Women who find themselves at this crossroad will usually settle for what they can get from this man and hope he will fulfill his promise or things will turn out for the best – but she will not ever again pressure him. Some women become so debilitated by this situation, they are afraid to even mention marriage. Anxiety takes over anytime they feel like they must say something to him about the relationship and where it’s going and/or any concrete plans about the wedding. One thing is for sure, the ‘commitment phobic’, will make you look like a fool to everyone who knows you!
What makes these men seem so sadistic is that they almost always seek out women who want to get married. The logical thing to do since he doesn't want to get married would be to seek out women who also don't want to get married.. I can tell you why they don't, it’s because women who don’t want to get marriage are ‘free spirited’, untamable and far less nurturing. She also doesn’t portray the stellar lifestyle that this man needs for his woman to portray to make him look good in the presence of friends and family! Now that you know all about this Rat – how do you recognize him?
He is usually past 35 years old and has never been married. Most experts say 40, I don’t give these men that much time, as it is a rare straight man, good, bad, or somewhere in between, who makes it to 35 years of age without becoming involved in a serious relationship that leads to marriage. That’s the first caution sign. Next, once involved in the relationship, he controls you by telling you how different you are from other women on issues that allows him freedom to do whatever he wants. This is reverse psychology ladies – don’t buy it! If a man does things that you don’t like – speak up, be a ‘bitch’ like the rest of us! BITCHES get married – DOORMATS rarely do!
Another, trait of these guys, he says you are the first woman he has ever really loved! BULL SHIT,  it’s just a ploy to get your head where it has to be in order for him to use you. The surefire way to know whether or not you are dealing with a ‘commitment phobic’, is early detection. Once the relationship has evolved to a point whereas the only thing that differentiates the two of you from married couples is a ‘marriage certificate’, it’s time to get married. If he doesn’t bring it up, remove yourself from the situation and don’t come back into this situation for nothing less than marriage, not a promise of marriage – but the real deal!

8 comments:

Deb In Michigan said...

Good morning Ms. Edna, I really miss you on the weekends.

informed said...

Finally, a topic I haven't experienced. Thanks for the heads up and now I will not!

madeline said...

Keep the information coming. I love your site.

Indonesia said...

Love this website. It's a must read for single women everywhere.

Anonymous said...

I found this site using [url=http://google.com]google.com[/url] And i want to thank you for your work. You have done really very good site. Great work, great site! Thank you!

Sorry for offtopic

Anonymous said...

This is what I've been dealing with to a 'T' I wish I read this sooner..it's all so true.

Ms. Edna said...

When we know better, we do better. So now that you know - remove this situation from your life - confident in the fact that you will survive!

Bridget said...

I put up with this for 3 years thinking that is alcohol behavior was the real deal...but have been researching this because of the "rollercoaster" ride of going back and leaving him relationship.

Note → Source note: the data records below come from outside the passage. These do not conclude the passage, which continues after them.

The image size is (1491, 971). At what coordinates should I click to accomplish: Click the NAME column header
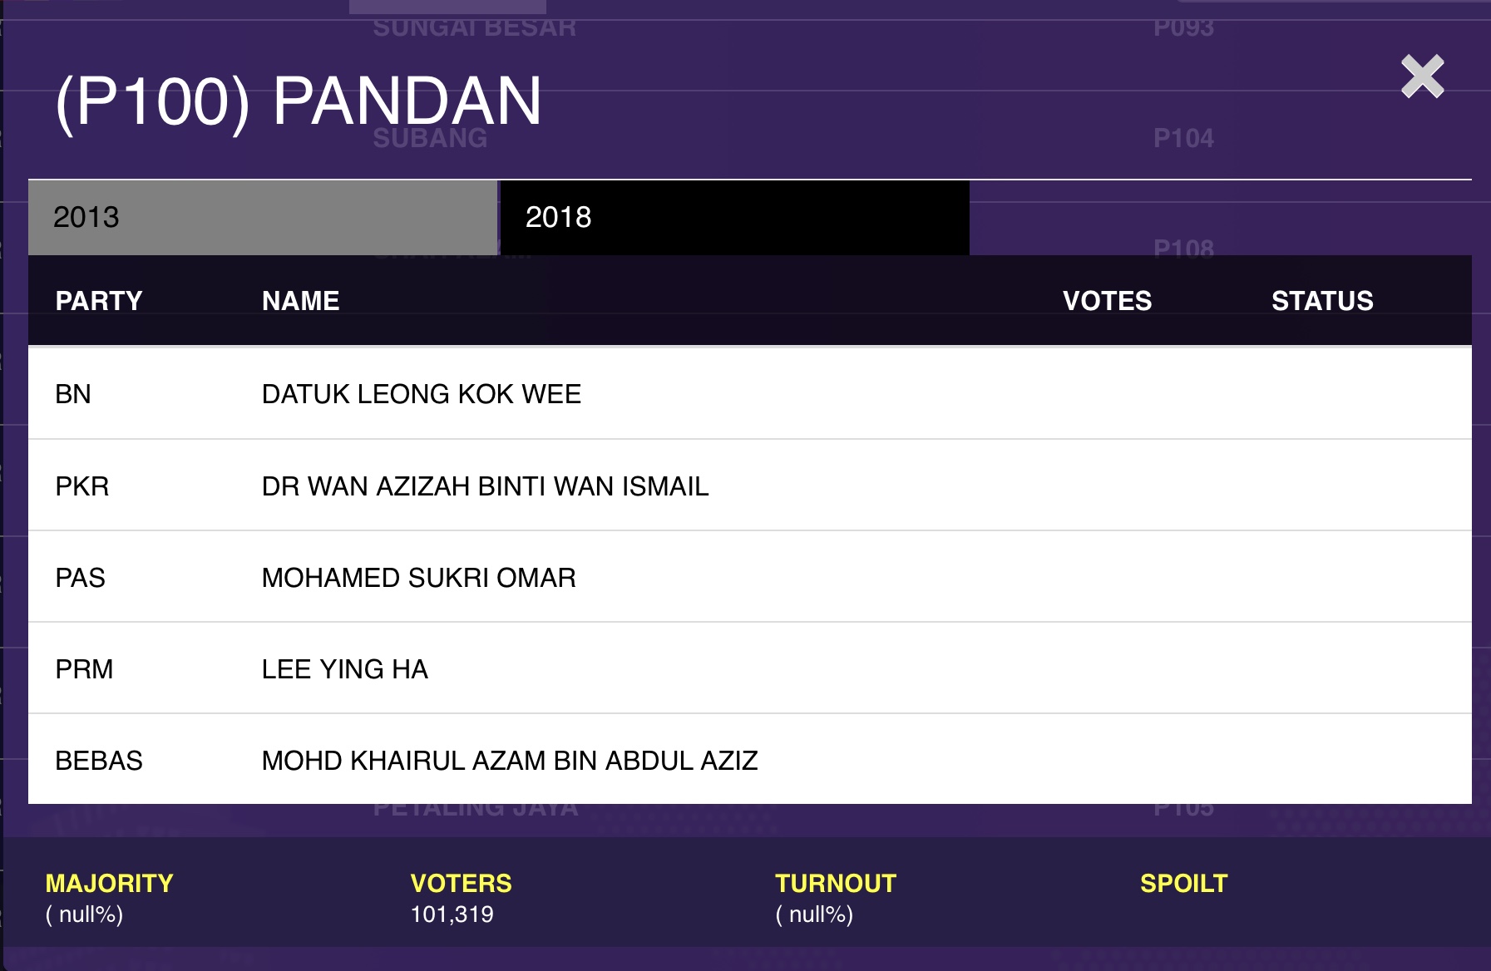(x=300, y=301)
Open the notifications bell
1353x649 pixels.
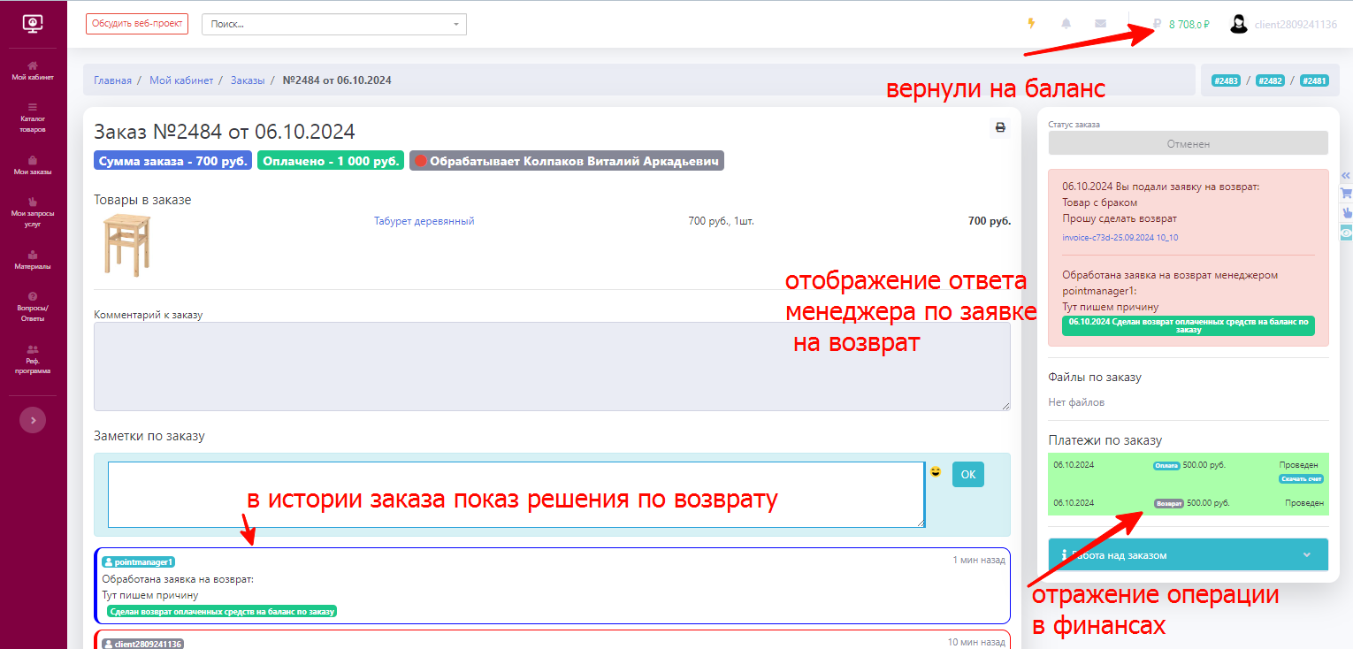[1066, 24]
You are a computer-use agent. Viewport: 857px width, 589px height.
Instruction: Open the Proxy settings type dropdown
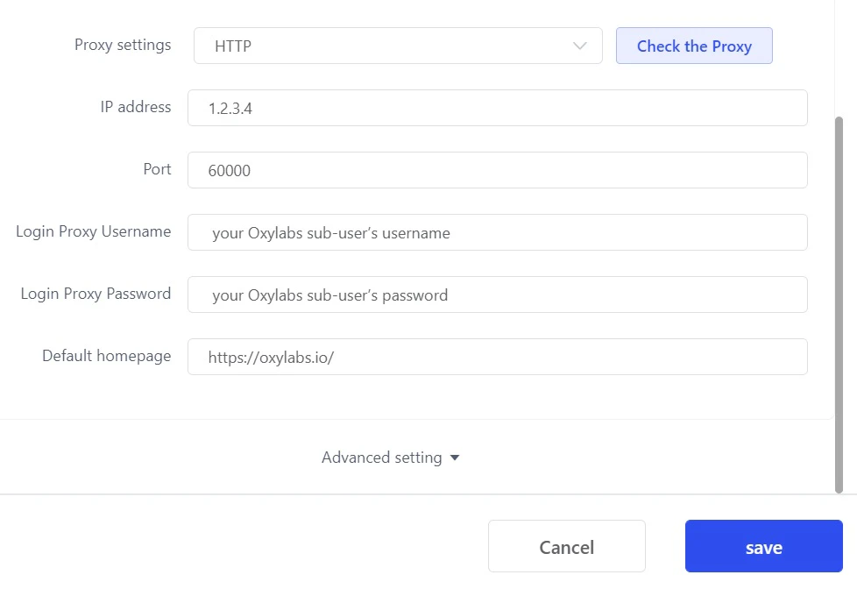[397, 46]
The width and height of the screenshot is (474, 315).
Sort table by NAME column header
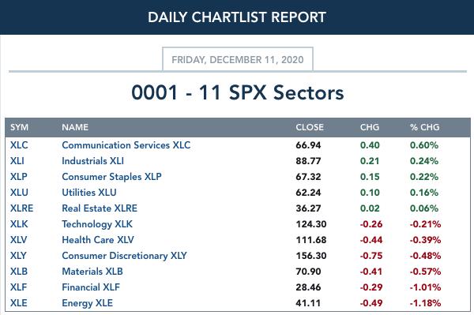tap(75, 127)
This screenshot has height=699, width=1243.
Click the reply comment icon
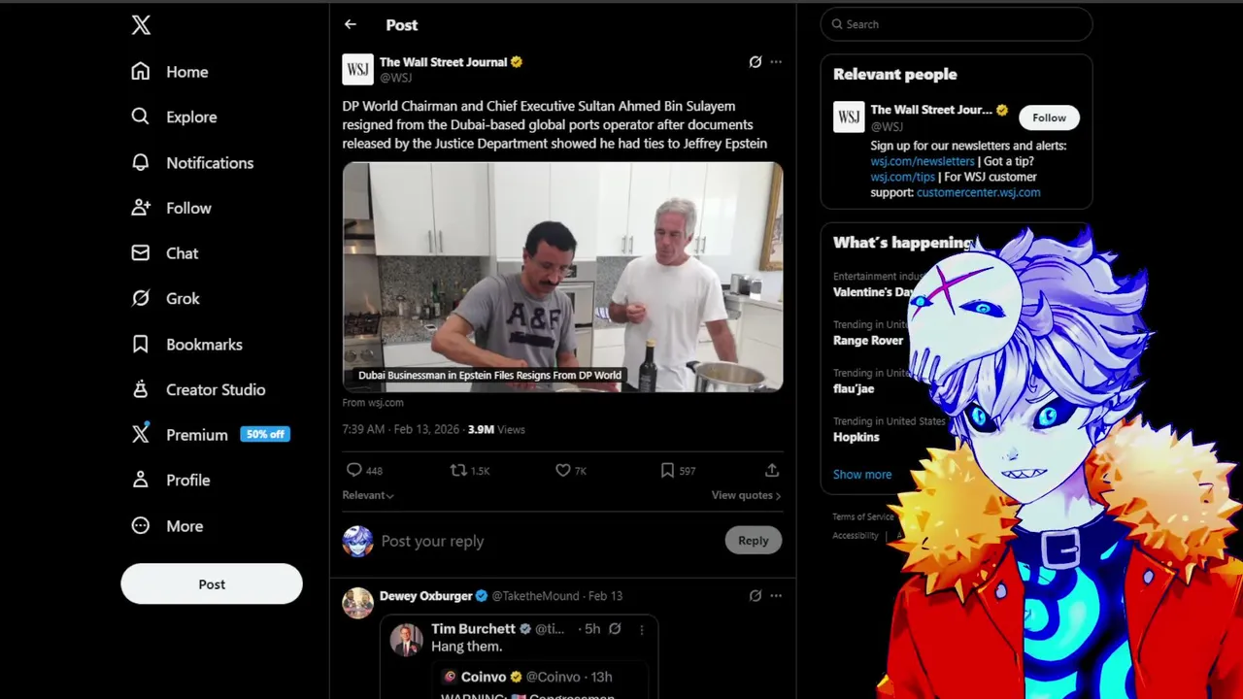[354, 470]
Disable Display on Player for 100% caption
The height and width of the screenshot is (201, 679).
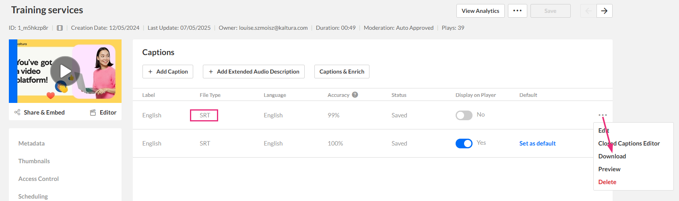(464, 144)
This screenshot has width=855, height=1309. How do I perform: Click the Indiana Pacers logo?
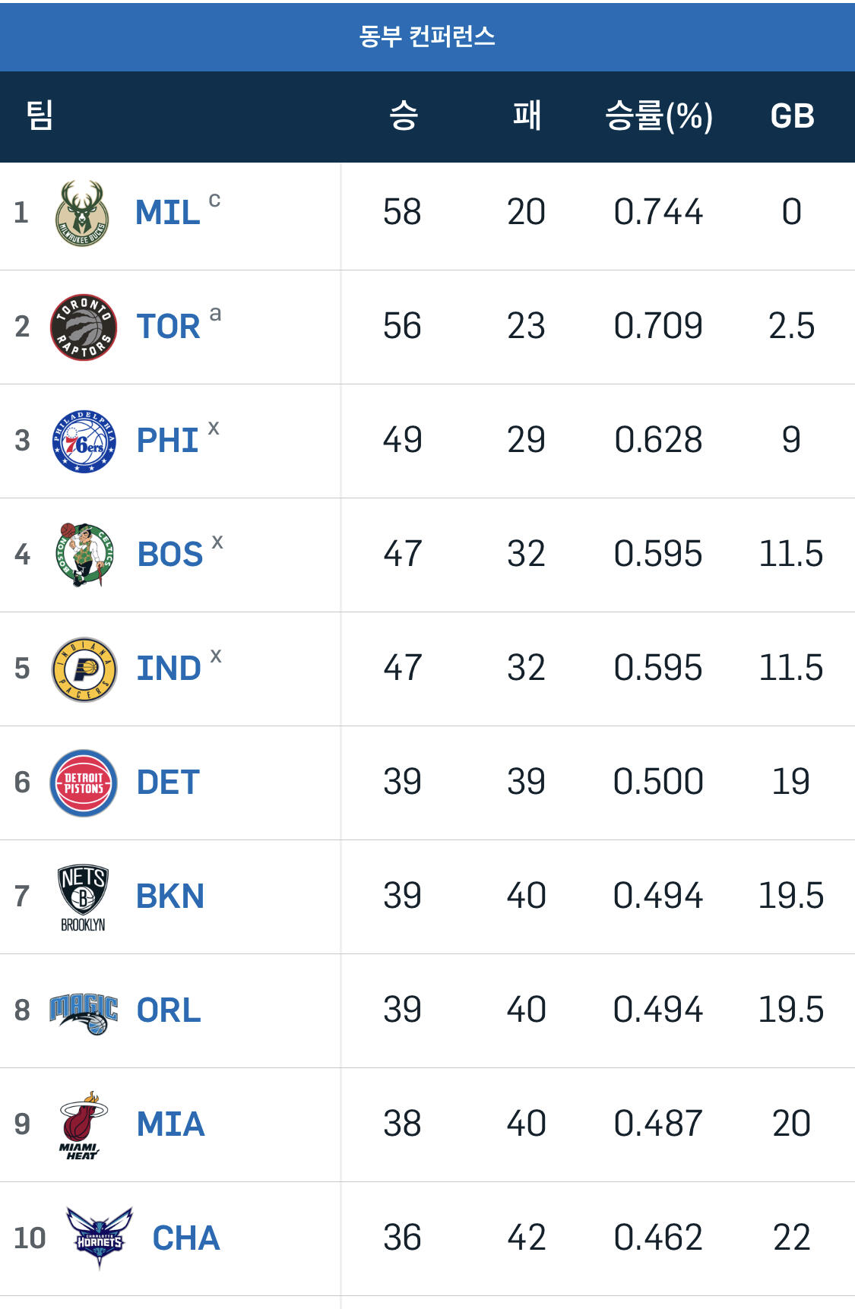(x=84, y=669)
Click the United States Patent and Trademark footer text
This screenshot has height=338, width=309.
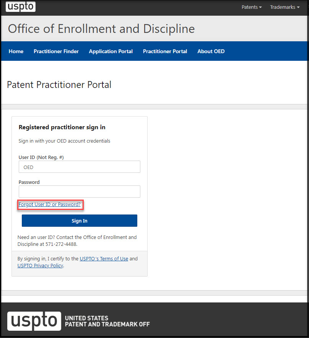tap(107, 321)
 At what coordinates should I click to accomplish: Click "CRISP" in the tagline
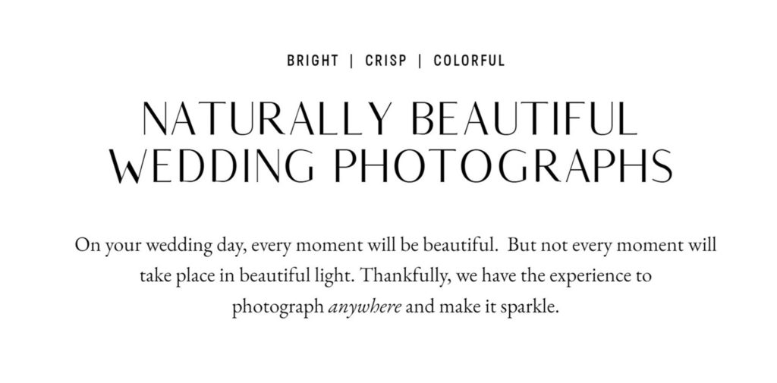[x=385, y=61]
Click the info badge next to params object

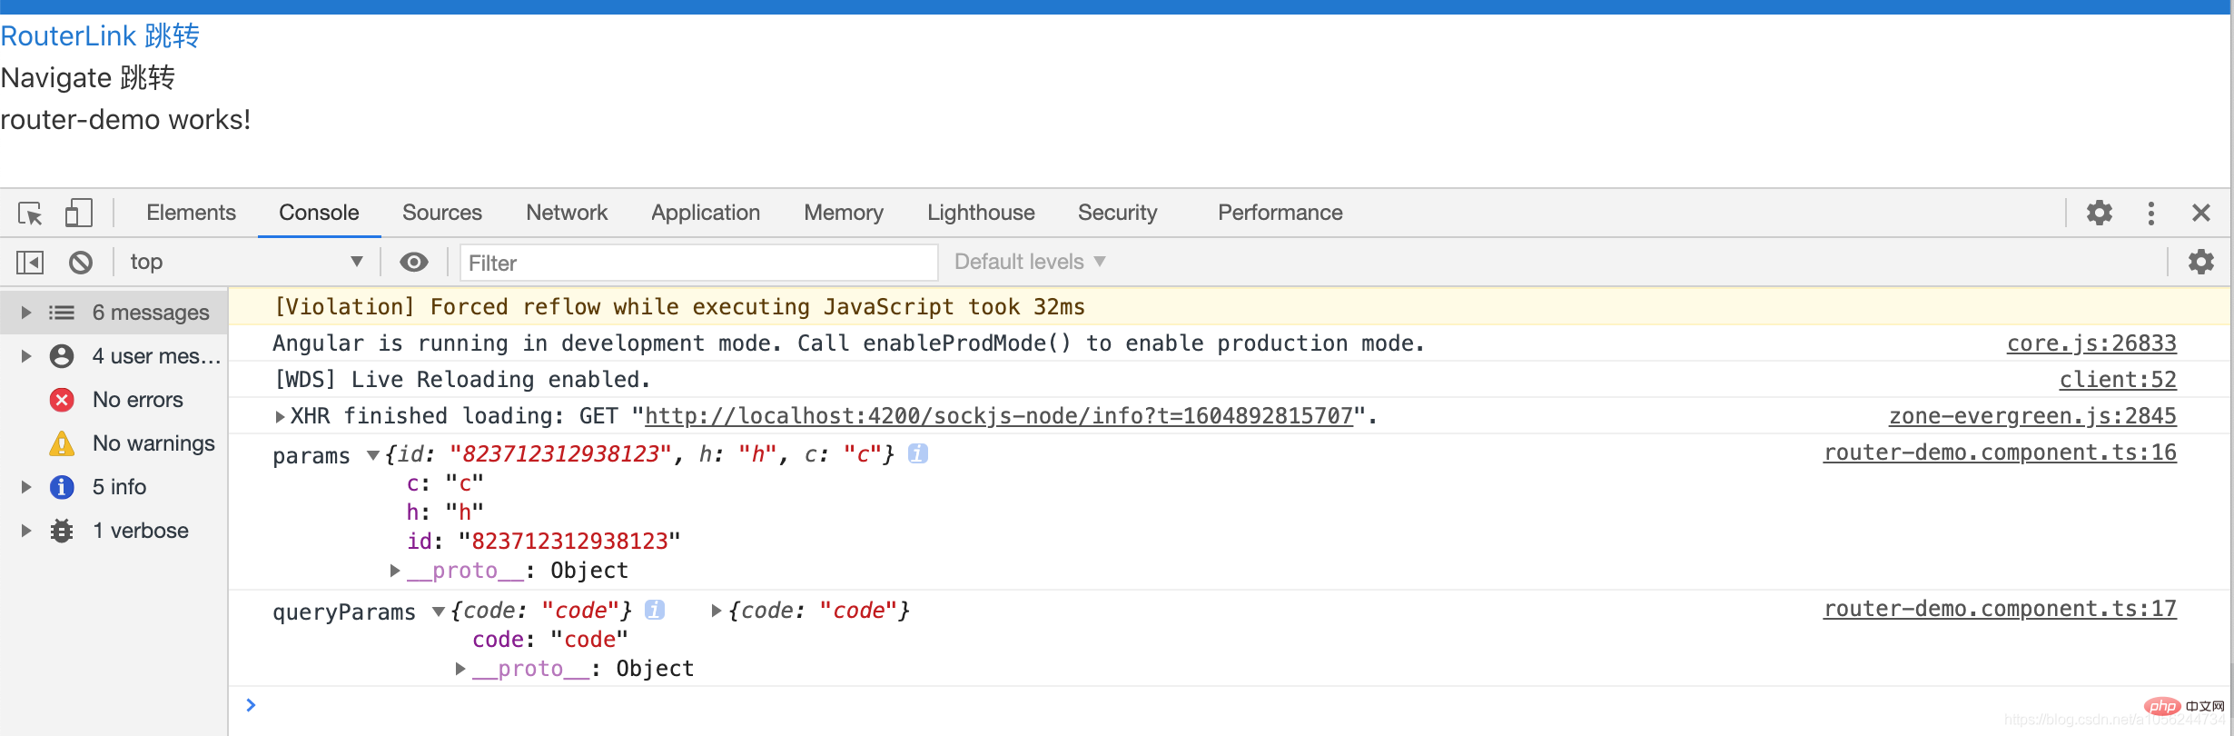point(918,453)
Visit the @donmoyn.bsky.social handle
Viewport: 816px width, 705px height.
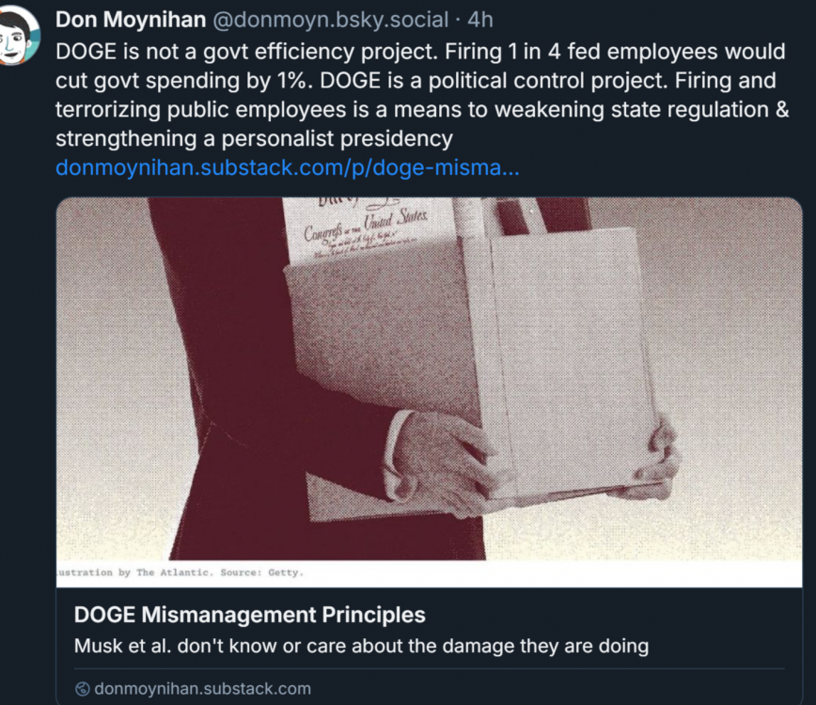click(330, 20)
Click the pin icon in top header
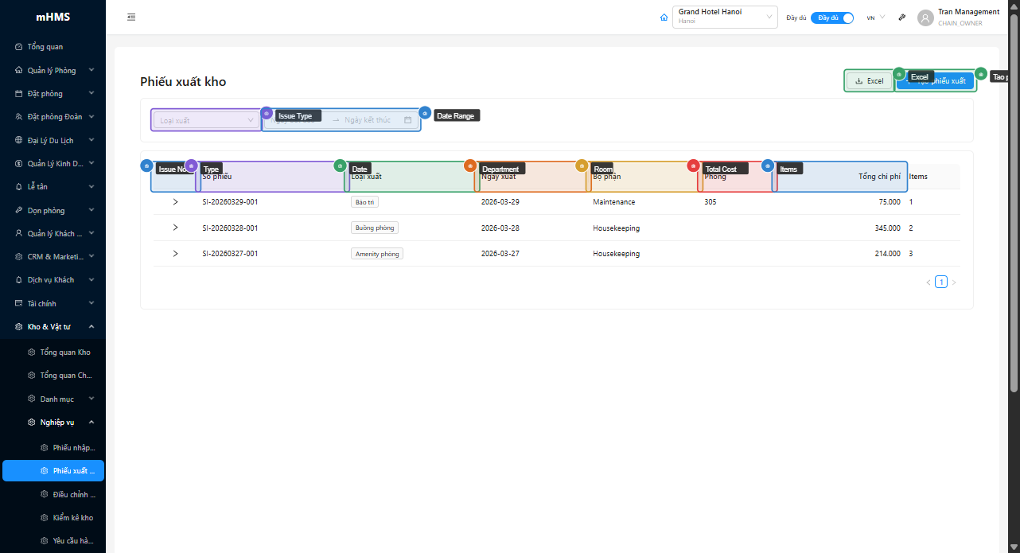This screenshot has height=553, width=1020. coord(901,18)
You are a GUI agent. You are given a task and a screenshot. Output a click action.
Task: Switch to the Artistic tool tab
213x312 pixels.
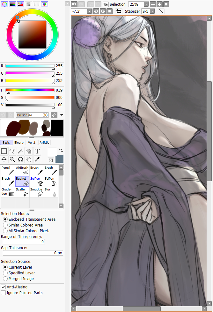click(x=44, y=142)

This last time was 3 months ago and stay that way...non existent from here on out....the funny thing is...is isnt a good looking man and stands 5'4" tall.Has a very negative attitude and plays victim! I overlooked all of this and gave him a "opportunity" believe me! I am an attractive 5'10" lady and he will never find another like me. He had very short relationships in his 20s and 30s (not many) never married. Would never introduce me to his mother, but would with friends. He is dillusional if he thinks his image is a single stud...he cant get good woman.Why would he have commitment phobia? Hes 49 yrs. old and sad he will be alone for the rest of his life, I will make a connection with a man who sees my beauty inside and out. Thanks for the opportunity to blog this.